Following the death of Joey Feek, the country singer and one-half of duo Joey + Rory, Rory Feek released a final video featuring his wife.
He wrote on Saturday: “We laid my beautiful wife to rest ... in a grove of sassafras trees behind our farmhouse, with friends and family gathered around.”
“Joey’s one hope was that she could ‘come home’ on a beautiful day… and oh, it was. The daffodils were blooming, the grass was green and sky was bright blue,” he said.
According to People magazine, she was laid to rest at a private ceremony in Tennessee on Tuesday at the Feeks’ farm house.
“Eight angelic voices led a procession singing ‘Down By The River To Pray’ all the way out to the family plot,” Rory wrote. “And a team of mules carried Joey’s simple wooden box in an 1800’s wagon with six of Joey’s favorite ‘cowboys’ by her side.”

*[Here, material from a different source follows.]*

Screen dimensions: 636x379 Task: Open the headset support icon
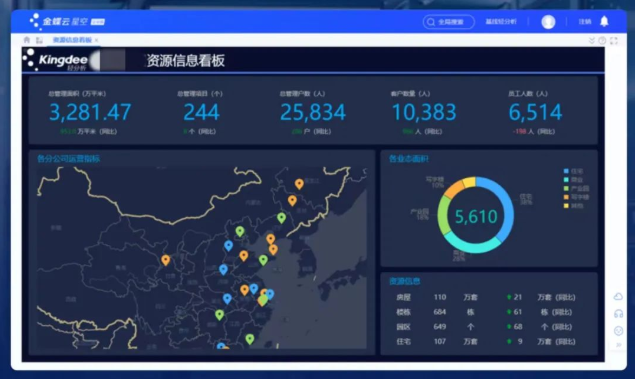[619, 314]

“At the gravesite, Mike Glenn – our pastor in Tennessee, spoke of the better place that Joey’s in and also of the better place that the world is because Joey was in it,” Rory added. “And he told us how we can all have a service like hers when it comes our time to go, with just as many people loving us as loved Joey. All we have to do he said … is live like she did.”
The couple’s two-year-old daughter, Indiana, returned to her gravesite to spend a last moment with her.
Earlier this month, Joey died of cervical cancer after a long, public battle. She was 40 years old when she passed away.
The Centers for Disease Control and Prevention says 12,042 women in the U.S. were diagnosed with cervical cancer in 2012, and 4,074 women died from the illness.
“There’s almost this complacency because most people haven’t heard of someone with cervical cancer,” Lauren Streicher, M.D., an associate professor of clinical obstetrics and gynecology at Northwestern University Feinberg School of Medicine, said, per SELF magazine. “Early detection is quite good if someone gets regular Pap tests.”